● **EXERCISE PROMPT**
Below are some records; copy each line in them that contains "input".

● **DATASET CONTENT**
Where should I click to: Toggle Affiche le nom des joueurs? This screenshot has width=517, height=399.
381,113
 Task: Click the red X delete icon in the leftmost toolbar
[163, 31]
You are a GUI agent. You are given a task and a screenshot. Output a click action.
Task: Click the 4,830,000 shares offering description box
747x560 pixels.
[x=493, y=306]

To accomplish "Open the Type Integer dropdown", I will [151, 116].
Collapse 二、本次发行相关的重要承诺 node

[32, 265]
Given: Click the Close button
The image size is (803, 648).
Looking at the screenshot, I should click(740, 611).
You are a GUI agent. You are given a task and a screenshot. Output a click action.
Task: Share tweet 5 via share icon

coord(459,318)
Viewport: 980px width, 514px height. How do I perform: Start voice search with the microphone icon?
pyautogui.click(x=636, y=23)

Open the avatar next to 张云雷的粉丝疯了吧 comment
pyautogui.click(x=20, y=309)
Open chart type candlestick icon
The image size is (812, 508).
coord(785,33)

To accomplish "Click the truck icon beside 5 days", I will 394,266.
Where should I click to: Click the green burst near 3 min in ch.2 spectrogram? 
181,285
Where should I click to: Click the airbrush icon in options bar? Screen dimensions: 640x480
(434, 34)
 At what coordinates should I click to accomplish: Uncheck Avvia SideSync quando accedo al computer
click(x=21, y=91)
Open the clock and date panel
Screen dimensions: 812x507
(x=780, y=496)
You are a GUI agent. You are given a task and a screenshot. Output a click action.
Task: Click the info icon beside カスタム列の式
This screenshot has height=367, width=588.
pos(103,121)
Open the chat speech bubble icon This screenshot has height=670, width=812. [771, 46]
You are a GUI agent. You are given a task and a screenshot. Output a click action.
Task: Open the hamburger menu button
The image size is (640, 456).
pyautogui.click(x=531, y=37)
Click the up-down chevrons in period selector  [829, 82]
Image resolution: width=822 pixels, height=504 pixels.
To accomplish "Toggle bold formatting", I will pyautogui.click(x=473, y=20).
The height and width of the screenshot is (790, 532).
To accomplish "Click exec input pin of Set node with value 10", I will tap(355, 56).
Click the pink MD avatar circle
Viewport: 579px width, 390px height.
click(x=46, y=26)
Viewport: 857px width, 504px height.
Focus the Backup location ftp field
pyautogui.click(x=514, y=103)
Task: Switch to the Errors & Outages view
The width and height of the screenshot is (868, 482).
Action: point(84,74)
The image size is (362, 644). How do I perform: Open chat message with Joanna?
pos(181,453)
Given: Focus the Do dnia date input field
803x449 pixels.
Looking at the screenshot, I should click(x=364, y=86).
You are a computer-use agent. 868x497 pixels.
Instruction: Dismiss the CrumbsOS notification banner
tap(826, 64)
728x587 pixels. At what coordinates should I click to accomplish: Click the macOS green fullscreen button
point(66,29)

● **SOLUTION FOR THIS PROBLEM**
To accomplish "Click exec input pin of Set node with value 10", I will tap(355, 56).
Given: Focus the Do dnia date input field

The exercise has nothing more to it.